----- RECORDED DATA -----

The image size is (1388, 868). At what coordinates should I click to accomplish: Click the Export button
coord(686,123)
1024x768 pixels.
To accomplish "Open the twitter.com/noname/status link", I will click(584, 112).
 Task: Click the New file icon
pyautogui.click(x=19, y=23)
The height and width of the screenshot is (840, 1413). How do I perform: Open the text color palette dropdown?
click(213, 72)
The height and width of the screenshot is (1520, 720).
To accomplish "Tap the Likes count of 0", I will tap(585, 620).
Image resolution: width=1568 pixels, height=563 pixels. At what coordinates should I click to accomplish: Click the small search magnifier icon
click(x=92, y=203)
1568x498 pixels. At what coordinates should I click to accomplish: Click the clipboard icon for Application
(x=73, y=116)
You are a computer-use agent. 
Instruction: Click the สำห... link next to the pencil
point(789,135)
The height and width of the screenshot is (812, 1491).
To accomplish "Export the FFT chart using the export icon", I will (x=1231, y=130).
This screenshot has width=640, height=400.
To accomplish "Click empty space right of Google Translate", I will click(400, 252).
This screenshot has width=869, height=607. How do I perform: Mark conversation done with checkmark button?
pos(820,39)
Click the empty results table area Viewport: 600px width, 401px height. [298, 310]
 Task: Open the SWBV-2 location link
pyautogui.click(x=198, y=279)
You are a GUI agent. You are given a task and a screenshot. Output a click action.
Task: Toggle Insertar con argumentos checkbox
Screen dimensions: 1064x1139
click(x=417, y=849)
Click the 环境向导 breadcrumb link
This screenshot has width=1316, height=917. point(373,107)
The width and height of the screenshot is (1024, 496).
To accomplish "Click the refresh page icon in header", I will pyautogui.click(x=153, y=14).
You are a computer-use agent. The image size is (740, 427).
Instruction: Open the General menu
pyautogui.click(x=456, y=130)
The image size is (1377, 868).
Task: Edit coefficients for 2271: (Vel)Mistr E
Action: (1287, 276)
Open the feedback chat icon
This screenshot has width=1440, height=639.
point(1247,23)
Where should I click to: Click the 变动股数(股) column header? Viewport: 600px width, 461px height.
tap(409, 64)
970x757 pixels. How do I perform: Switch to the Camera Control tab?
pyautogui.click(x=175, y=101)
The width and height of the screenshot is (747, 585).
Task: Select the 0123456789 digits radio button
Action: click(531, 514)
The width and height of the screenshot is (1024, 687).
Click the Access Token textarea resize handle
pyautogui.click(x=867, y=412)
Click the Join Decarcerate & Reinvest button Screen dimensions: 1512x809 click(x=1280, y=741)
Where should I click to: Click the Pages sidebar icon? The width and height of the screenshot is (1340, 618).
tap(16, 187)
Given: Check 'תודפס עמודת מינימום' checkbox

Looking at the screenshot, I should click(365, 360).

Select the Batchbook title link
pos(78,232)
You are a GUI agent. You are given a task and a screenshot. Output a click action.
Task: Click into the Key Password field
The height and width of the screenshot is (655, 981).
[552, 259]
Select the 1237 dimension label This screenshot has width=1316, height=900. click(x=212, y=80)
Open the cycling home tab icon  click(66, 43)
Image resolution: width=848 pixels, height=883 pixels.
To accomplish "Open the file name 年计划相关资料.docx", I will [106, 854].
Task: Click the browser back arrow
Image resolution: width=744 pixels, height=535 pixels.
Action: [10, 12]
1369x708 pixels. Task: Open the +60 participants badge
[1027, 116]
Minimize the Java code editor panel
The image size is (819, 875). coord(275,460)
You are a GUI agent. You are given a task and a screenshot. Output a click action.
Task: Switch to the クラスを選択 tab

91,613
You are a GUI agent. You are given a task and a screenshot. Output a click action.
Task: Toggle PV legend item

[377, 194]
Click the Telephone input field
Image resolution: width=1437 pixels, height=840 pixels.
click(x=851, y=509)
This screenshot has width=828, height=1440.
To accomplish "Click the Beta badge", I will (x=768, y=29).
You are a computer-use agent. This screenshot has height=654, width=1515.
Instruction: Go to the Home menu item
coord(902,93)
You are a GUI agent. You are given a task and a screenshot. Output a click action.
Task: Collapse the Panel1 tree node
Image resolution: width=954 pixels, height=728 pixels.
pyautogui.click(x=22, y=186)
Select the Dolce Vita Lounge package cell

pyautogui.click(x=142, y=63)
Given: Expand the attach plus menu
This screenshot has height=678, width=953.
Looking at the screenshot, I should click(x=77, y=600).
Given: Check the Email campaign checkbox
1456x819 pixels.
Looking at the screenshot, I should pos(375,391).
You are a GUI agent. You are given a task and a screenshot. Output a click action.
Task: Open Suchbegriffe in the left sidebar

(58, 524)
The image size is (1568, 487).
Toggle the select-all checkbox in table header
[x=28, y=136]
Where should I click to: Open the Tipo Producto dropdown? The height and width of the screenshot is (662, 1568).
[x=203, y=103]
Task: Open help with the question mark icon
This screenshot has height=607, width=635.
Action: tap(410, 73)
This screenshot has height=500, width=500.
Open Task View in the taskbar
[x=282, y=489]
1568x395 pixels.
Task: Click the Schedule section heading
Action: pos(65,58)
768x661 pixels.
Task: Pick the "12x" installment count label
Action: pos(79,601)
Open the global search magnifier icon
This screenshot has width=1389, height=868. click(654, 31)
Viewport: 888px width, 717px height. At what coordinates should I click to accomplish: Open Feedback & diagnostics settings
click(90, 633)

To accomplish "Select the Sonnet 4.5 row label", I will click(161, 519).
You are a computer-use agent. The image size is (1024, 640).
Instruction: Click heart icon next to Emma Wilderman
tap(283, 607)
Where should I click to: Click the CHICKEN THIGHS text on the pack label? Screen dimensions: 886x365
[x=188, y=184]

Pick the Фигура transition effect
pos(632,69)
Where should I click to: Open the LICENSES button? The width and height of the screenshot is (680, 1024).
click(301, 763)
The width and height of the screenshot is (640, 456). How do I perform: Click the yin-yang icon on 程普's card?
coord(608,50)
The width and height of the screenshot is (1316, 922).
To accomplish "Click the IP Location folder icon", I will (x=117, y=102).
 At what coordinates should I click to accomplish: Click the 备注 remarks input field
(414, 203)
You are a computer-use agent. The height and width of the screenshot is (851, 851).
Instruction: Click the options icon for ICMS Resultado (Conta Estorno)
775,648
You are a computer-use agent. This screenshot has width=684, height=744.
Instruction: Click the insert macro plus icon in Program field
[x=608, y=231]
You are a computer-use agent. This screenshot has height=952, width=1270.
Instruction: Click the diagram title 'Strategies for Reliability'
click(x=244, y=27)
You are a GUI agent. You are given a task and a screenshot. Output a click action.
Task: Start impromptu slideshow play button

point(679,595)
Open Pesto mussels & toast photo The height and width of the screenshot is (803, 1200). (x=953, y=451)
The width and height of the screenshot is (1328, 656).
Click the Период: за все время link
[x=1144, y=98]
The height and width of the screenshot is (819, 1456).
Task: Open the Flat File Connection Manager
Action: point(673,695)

-----

GOAL → Reproduce every row above verbatim, keeping each line in its original order and form.

RESULT OF THE TASK →
The image size is (1388, 868). At what coordinates should I click to accomplish: Click the Export button
coord(686,123)
1024x768 pixels.
To accomplish "Open the twitter.com/noname/status link", I will click(584, 112).
 Task: Click the New file icon
pyautogui.click(x=19, y=23)
The height and width of the screenshot is (840, 1413). How do I perform: Open the text color palette dropdown?
click(213, 72)
The height and width of the screenshot is (1520, 720).
To accomplish "Tap the Likes count of 0", I will tap(585, 620).
Image resolution: width=1568 pixels, height=563 pixels. At what coordinates should I click to accomplish: Click the small search magnifier icon
click(x=92, y=203)
1568x498 pixels. At what coordinates should I click to accomplish: Click the clipboard icon for Application
(x=73, y=116)
You are a computer-use agent. 
Instruction: Click the สำห... link next to the pencil
point(789,135)
The height and width of the screenshot is (812, 1491).
To accomplish "Export the FFT chart using the export icon", I will (x=1231, y=130).
This screenshot has width=640, height=400.
To accomplish "Click empty space right of Google Translate", I will click(400, 252).
This screenshot has width=869, height=607. How do I perform: Mark conversation done with checkmark button?
pos(820,39)
Click the empty results table area Viewport: 600px width, 401px height. [298, 310]
 Task: Open the SWBV-2 location link
pyautogui.click(x=198, y=279)
You are a GUI agent. You are given a task and a screenshot. Output a click action.
Task: Toggle Insertar con argumentos checkbox
Screen dimensions: 1064x1139
click(x=417, y=849)
Click the 环境向导 breadcrumb link
This screenshot has width=1316, height=917. point(373,107)
The width and height of the screenshot is (1024, 496).
To accomplish "Click the refresh page icon in header", I will pyautogui.click(x=153, y=14).
You are a computer-use agent. The image size is (740, 427).
Instruction: Open the General menu
pyautogui.click(x=456, y=130)
The image size is (1377, 868).
Task: Edit coefficients for 2271: (Vel)Mistr E
Action: (1287, 276)
Open the feedback chat icon
This screenshot has width=1440, height=639.
point(1247,23)
Where should I click to: Click the 变动股数(股) column header? Viewport: 600px width, 461px height.
tap(409, 64)
970x757 pixels. How do I perform: Switch to the Camera Control tab?
pyautogui.click(x=175, y=101)
The width and height of the screenshot is (747, 585).
Task: Select the 0123456789 digits radio button
Action: click(531, 514)
The width and height of the screenshot is (1024, 687).
Click the Access Token textarea resize handle
pyautogui.click(x=867, y=412)
Click the Join Decarcerate & Reinvest button Screen dimensions: 1512x809 click(x=1280, y=741)
Where should I click to: Click the Pages sidebar icon? The width and height of the screenshot is (1340, 618).
tap(16, 187)
Given: Check 'תודפס עמודת מינימום' checkbox

Looking at the screenshot, I should click(365, 360).

Select the Batchbook title link
pos(78,232)
You are a GUI agent. You are given a task and a screenshot. Output a click action.
Task: Click into the Key Password field
The height and width of the screenshot is (655, 981).
[552, 259]
Select the 1237 dimension label This screenshot has width=1316, height=900. click(x=212, y=80)
Open the cycling home tab icon  click(66, 43)
Image resolution: width=848 pixels, height=883 pixels.
To accomplish "Open the file name 年计划相关资料.docx", I will [106, 854].
Task: Click the browser back arrow
Image resolution: width=744 pixels, height=535 pixels.
Action: [10, 12]
1369x708 pixels. Task: Open the +60 participants badge
[1027, 116]
Minimize the Java code editor panel
The image size is (819, 875). coord(275,460)
You are a GUI agent. You are given a task and a screenshot. Output a click action.
Task: Switch to the クラスを選択 tab

91,613
You are a GUI agent. You are given a task and a screenshot. Output a click action.
Task: Toggle PV legend item

[377, 194]
Click the Telephone input field
Image resolution: width=1437 pixels, height=840 pixels.
click(x=851, y=509)
This screenshot has width=828, height=1440.
To accomplish "Click the Beta badge", I will (x=768, y=29).
You are a computer-use agent. This screenshot has height=654, width=1515.
Instruction: Go to the Home menu item
coord(902,93)
You are a GUI agent. You are given a task and a screenshot. Output a click action.
Task: Collapse the Panel1 tree node
Image resolution: width=954 pixels, height=728 pixels.
pyautogui.click(x=22, y=186)
Select the Dolce Vita Lounge package cell

pyautogui.click(x=142, y=63)
Given: Expand the attach plus menu
This screenshot has height=678, width=953.
Looking at the screenshot, I should click(x=77, y=600).
Given: Check the Email campaign checkbox
1456x819 pixels.
Looking at the screenshot, I should pos(375,391).
You are a GUI agent. You are given a task and a screenshot. Output a click action.
Task: Open Suchbegriffe in the left sidebar

(58, 524)
The image size is (1568, 487).
Toggle the select-all checkbox in table header
[x=28, y=136]
Where should I click to: Open the Tipo Producto dropdown? The height and width of the screenshot is (662, 1568).
[x=203, y=103]
Task: Open help with the question mark icon
This screenshot has height=607, width=635.
Action: tap(410, 73)
This screenshot has height=500, width=500.
Open Task View in the taskbar
[x=282, y=489]
1568x395 pixels.
Task: Click the Schedule section heading
Action: pos(65,58)
768x661 pixels.
Task: Pick the "12x" installment count label
Action: pos(79,601)
Open the global search magnifier icon
This screenshot has width=1389, height=868. click(654, 31)
Viewport: 888px width, 717px height. At what coordinates should I click to accomplish: Open Feedback & diagnostics settings
click(90, 633)

To accomplish "Select the Sonnet 4.5 row label", I will click(161, 519).
You are a computer-use agent. The image size is (1024, 640).
Instruction: Click heart icon next to Emma Wilderman
tap(283, 607)
Where should I click to: Click the CHICKEN THIGHS text on the pack label? Screen dimensions: 886x365
[x=188, y=184]

Pick the Фигура transition effect
pos(632,69)
Where should I click to: Open the LICENSES button? The width and height of the screenshot is (680, 1024).
click(301, 763)
The width and height of the screenshot is (640, 456). How do I perform: Click the yin-yang icon on 程普's card?
coord(608,50)
The width and height of the screenshot is (1316, 922).
To accomplish "Click the IP Location folder icon", I will (x=117, y=102).
 At what coordinates should I click to accomplish: Click the 备注 remarks input field
(414, 203)
You are a computer-use agent. The height and width of the screenshot is (851, 851).
Instruction: Click the options icon for ICMS Resultado (Conta Estorno)
775,648
You are a computer-use agent. This screenshot has width=684, height=744.
Instruction: Click the insert macro plus icon in Program field
[x=608, y=231]
You are a computer-use agent. This screenshot has height=952, width=1270.
Instruction: Click the diagram title 'Strategies for Reliability'
click(x=244, y=27)
You are a GUI agent. You are given a task and a screenshot. Output a click action.
Task: Start impromptu slideshow play button

point(679,595)
Open Pesto mussels & toast photo The height and width of the screenshot is (803, 1200). (x=953, y=451)
The width and height of the screenshot is (1328, 656).
Click the Период: за все время link
[x=1144, y=98]
The height and width of the screenshot is (819, 1456).
Task: Open the Flat File Connection Manager
Action: point(673,695)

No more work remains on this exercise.